==== Supplied data

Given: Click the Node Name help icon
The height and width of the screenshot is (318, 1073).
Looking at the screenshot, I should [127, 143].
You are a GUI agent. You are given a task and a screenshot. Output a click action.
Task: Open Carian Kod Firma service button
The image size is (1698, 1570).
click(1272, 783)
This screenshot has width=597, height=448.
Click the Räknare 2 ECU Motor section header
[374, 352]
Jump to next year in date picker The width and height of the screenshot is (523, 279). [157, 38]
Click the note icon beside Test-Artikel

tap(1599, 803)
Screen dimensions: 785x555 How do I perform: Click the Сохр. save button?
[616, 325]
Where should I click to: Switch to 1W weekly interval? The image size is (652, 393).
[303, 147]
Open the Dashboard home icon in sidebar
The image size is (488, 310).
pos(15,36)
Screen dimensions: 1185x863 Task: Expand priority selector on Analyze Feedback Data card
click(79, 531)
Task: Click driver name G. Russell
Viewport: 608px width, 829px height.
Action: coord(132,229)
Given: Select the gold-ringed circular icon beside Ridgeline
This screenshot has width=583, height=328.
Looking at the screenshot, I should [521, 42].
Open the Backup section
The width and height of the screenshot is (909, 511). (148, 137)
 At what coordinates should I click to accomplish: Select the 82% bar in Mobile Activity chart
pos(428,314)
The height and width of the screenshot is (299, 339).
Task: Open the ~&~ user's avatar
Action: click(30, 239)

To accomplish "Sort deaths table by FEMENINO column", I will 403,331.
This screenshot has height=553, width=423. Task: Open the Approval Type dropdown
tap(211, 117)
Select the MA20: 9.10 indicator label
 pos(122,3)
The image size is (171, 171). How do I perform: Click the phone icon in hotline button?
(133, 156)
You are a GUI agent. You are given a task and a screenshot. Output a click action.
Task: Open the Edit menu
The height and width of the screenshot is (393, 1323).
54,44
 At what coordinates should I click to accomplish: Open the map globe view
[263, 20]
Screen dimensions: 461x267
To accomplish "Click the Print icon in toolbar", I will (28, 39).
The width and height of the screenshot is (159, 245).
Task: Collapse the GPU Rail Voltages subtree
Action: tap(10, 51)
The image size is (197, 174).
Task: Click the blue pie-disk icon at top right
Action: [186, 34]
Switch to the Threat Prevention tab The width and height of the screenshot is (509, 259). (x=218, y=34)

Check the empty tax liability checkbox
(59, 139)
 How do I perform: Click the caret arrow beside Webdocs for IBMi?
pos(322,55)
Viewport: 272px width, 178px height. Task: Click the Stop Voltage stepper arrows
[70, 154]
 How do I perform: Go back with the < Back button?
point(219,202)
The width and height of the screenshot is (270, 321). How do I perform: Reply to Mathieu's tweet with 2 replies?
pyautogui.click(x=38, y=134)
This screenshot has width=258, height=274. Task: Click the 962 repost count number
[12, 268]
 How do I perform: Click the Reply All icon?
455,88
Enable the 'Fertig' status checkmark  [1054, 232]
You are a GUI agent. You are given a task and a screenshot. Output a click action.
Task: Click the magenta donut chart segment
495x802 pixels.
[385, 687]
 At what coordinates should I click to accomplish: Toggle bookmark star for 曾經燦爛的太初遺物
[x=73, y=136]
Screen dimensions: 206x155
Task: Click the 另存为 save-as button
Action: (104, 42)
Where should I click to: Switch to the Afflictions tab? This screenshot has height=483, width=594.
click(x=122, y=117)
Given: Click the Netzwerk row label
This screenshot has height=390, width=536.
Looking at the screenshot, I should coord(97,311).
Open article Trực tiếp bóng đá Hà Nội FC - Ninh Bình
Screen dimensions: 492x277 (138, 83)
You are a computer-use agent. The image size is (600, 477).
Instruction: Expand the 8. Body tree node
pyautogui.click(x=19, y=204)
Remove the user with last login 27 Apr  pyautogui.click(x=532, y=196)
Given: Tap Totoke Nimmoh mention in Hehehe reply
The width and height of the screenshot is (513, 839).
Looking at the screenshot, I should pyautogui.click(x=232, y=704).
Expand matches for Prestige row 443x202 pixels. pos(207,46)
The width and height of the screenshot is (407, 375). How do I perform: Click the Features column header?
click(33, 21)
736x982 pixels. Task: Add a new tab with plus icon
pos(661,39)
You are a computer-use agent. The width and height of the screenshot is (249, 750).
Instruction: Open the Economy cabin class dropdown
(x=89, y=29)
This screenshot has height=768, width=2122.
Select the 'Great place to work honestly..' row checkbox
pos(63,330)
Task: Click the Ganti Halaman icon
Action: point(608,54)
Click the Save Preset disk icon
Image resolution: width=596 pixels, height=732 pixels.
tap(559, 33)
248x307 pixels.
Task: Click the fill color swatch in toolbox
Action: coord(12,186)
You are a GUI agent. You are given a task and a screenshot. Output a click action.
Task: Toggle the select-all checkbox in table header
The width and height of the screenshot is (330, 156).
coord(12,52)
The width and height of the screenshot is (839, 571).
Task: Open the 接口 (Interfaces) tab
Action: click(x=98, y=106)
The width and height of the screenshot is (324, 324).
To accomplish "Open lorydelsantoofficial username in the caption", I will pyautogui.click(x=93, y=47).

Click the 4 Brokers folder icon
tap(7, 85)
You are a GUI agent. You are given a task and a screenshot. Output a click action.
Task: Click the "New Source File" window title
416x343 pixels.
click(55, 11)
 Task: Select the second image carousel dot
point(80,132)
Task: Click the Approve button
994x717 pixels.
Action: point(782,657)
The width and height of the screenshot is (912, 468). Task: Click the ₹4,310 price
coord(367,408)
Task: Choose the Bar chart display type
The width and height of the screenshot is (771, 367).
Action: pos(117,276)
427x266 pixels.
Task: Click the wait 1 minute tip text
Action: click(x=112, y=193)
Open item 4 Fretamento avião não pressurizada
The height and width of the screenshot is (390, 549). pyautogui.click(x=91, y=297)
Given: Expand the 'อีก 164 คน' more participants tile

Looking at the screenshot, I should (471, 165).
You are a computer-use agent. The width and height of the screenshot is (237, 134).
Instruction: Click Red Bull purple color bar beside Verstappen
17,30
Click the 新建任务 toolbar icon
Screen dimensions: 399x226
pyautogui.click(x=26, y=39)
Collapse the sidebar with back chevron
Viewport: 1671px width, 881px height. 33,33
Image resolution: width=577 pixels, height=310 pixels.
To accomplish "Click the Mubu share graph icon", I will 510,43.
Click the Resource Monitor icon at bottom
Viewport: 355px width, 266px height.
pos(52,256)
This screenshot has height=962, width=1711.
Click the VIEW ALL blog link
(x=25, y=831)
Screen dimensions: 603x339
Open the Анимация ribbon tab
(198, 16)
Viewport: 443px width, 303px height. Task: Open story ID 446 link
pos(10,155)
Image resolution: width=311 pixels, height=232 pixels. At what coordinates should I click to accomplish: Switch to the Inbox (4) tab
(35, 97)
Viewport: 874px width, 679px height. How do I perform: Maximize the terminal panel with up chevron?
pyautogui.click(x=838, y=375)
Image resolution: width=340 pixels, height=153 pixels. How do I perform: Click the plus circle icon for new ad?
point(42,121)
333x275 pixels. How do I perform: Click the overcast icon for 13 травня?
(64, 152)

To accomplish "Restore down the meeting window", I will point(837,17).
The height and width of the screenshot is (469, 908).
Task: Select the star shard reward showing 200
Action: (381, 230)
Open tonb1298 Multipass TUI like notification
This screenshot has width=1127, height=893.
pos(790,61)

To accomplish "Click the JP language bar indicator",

========

The data above is to be given again, with every line exact.

Given: Click the Node Name help icon
The height and width of the screenshot is (318, 1073).
Looking at the screenshot, I should [127, 143].
You are a GUI agent. You are given a task and a screenshot. Output a click action.
Task: Open Carian Kod Firma service button
The image size is (1698, 1570).
click(1272, 783)
This screenshot has width=597, height=448.
Click the Räknare 2 ECU Motor section header
[374, 352]
Jump to next year in date picker The width and height of the screenshot is (523, 279). [157, 38]
Click the note icon beside Test-Artikel

tap(1599, 803)
Screen dimensions: 785x555 How do I perform: Click the Сохр. save button?
[616, 325]
Where should I click to: Switch to 1W weekly interval? The image size is (652, 393).
[303, 147]
Open the Dashboard home icon in sidebar
The image size is (488, 310).
pos(15,36)
Screen dimensions: 1185x863 Task: Expand priority selector on Analyze Feedback Data card
click(79, 531)
Task: Click driver name G. Russell
Viewport: 608px width, 829px height.
Action: coord(132,229)
Given: Select the gold-ringed circular icon beside Ridgeline
This screenshot has width=583, height=328.
Looking at the screenshot, I should [521, 42].
Open the Backup section
The width and height of the screenshot is (909, 511). (148, 137)
 At what coordinates should I click to accomplish: Select the 82% bar in Mobile Activity chart
pos(428,314)
The height and width of the screenshot is (299, 339).
Task: Open the ~&~ user's avatar
Action: click(30, 239)

To accomplish "Sort deaths table by FEMENINO column", I will 403,331.
This screenshot has height=553, width=423. Task: Open the Approval Type dropdown
tap(211, 117)
Select the MA20: 9.10 indicator label
 pos(122,3)
The image size is (171, 171). How do I perform: Click the phone icon in hotline button?
(133, 156)
You are a GUI agent. You are given a task and a screenshot. Output a click action.
Task: Open the Edit menu
The height and width of the screenshot is (393, 1323).
54,44
 At what coordinates should I click to accomplish: Open the map globe view
[263, 20]
Screen dimensions: 461x267
To accomplish "Click the Print icon in toolbar", I will (28, 39).
The width and height of the screenshot is (159, 245).
Task: Collapse the GPU Rail Voltages subtree
Action: tap(10, 51)
The image size is (197, 174).
Task: Click the blue pie-disk icon at top right
Action: [186, 34]
Switch to the Threat Prevention tab The width and height of the screenshot is (509, 259). (x=218, y=34)

Check the empty tax liability checkbox
(59, 139)
 How do I perform: Click the caret arrow beside Webdocs for IBMi?
pos(322,55)
Viewport: 272px width, 178px height. Task: Click the Stop Voltage stepper arrows
[70, 154]
 How do I perform: Go back with the < Back button?
point(219,202)
The width and height of the screenshot is (270, 321). How do I perform: Reply to Mathieu's tweet with 2 replies?
pyautogui.click(x=38, y=134)
This screenshot has width=258, height=274. Task: Click the 962 repost count number
[12, 268]
 How do I perform: Click the Reply All icon?
455,88
Enable the 'Fertig' status checkmark  [1054, 232]
You are a GUI agent. You are given a task and a screenshot. Output a click action.
Task: Click the magenta donut chart segment
495x802 pixels.
[385, 687]
 At what coordinates should I click to accomplish: Toggle bookmark star for 曾經燦爛的太初遺物
[x=73, y=136]
Screen dimensions: 206x155
Task: Click the 另存为 save-as button
Action: (104, 42)
Where should I click to: Switch to the Afflictions tab? This screenshot has height=483, width=594.
click(x=122, y=117)
Given: Click the Netzwerk row label
This screenshot has height=390, width=536.
Looking at the screenshot, I should coord(97,311).
Open article Trực tiếp bóng đá Hà Nội FC - Ninh Bình
Screen dimensions: 492x277 (138, 83)
You are a computer-use agent. The image size is (600, 477).
Instruction: Expand the 8. Body tree node
pyautogui.click(x=19, y=204)
Remove the user with last login 27 Apr  pyautogui.click(x=532, y=196)
Given: Tap Totoke Nimmoh mention in Hehehe reply
The width and height of the screenshot is (513, 839).
Looking at the screenshot, I should pyautogui.click(x=232, y=704).
Expand matches for Prestige row 443x202 pixels. pos(207,46)
The width and height of the screenshot is (407, 375). How do I perform: Click the Features column header?
click(33, 21)
736x982 pixels. Task: Add a new tab with plus icon
pos(661,39)
You are a computer-use agent. The width and height of the screenshot is (249, 750).
Instruction: Open the Economy cabin class dropdown
(x=89, y=29)
This screenshot has height=768, width=2122.
Select the 'Great place to work honestly..' row checkbox
pos(63,330)
Task: Click the Ganti Halaman icon
Action: point(608,54)
Click the Save Preset disk icon
Image resolution: width=596 pixels, height=732 pixels.
tap(559, 33)
248x307 pixels.
Task: Click the fill color swatch in toolbox
Action: coord(12,186)
You are a GUI agent. You are given a task and a screenshot. Output a click action.
Task: Toggle the select-all checkbox in table header
The width and height of the screenshot is (330, 156).
coord(12,52)
The width and height of the screenshot is (839, 571).
Task: Open the 接口 (Interfaces) tab
Action: click(x=98, y=106)
The width and height of the screenshot is (324, 324).
To accomplish "Open lorydelsantoofficial username in the caption", I will pyautogui.click(x=93, y=47).

Click the 4 Brokers folder icon
tap(7, 85)
You are a GUI agent. You are given a task and a screenshot. Output a click action.
Task: Click the "New Source File" window title
416x343 pixels.
click(55, 11)
 Task: Select the second image carousel dot
point(80,132)
Task: Click the Approve button
994x717 pixels.
Action: point(782,657)
The width and height of the screenshot is (912, 468). Task: Click the ₹4,310 price
coord(367,408)
Task: Choose the Bar chart display type
The width and height of the screenshot is (771, 367).
Action: pos(117,276)
427x266 pixels.
Task: Click the wait 1 minute tip text
Action: click(x=112, y=193)
Open item 4 Fretamento avião não pressurizada
The height and width of the screenshot is (390, 549). pyautogui.click(x=91, y=297)
Given: Expand the 'อีก 164 คน' more participants tile

Looking at the screenshot, I should (471, 165).
You are a computer-use agent. The width and height of the screenshot is (237, 134).
Instruction: Click Red Bull purple color bar beside Verstappen
17,30
Click the 新建任务 toolbar icon
Screen dimensions: 399x226
pyautogui.click(x=26, y=39)
Collapse the sidebar with back chevron
Viewport: 1671px width, 881px height. 33,33
Image resolution: width=577 pixels, height=310 pixels.
To accomplish "Click the Mubu share graph icon", I will 510,43.
Click the Resource Monitor icon at bottom
Viewport: 355px width, 266px height.
pos(52,256)
This screenshot has height=962, width=1711.
Click the VIEW ALL blog link
(x=25, y=831)
Screen dimensions: 603x339
Open the Анимация ribbon tab
(198, 16)
Viewport: 443px width, 303px height. Task: Open story ID 446 link
pos(10,155)
Image resolution: width=311 pixels, height=232 pixels. At what coordinates should I click to accomplish: Switch to the Inbox (4) tab
(35, 97)
Viewport: 874px width, 679px height. How do I perform: Maximize the terminal panel with up chevron?
pyautogui.click(x=838, y=375)
Image resolution: width=340 pixels, height=153 pixels. How do I perform: Click the plus circle icon for new ad?
point(42,121)
333x275 pixels. How do I perform: Click the overcast icon for 13 травня?
(64, 152)

To accomplish "Restore down the meeting window", I will point(837,17).
The height and width of the screenshot is (469, 908).
Task: Select the star shard reward showing 200
Action: (381, 230)
Open tonb1298 Multipass TUI like notification
This screenshot has width=1127, height=893.
pos(790,61)

To accomplish "Click the JP language bar indicator",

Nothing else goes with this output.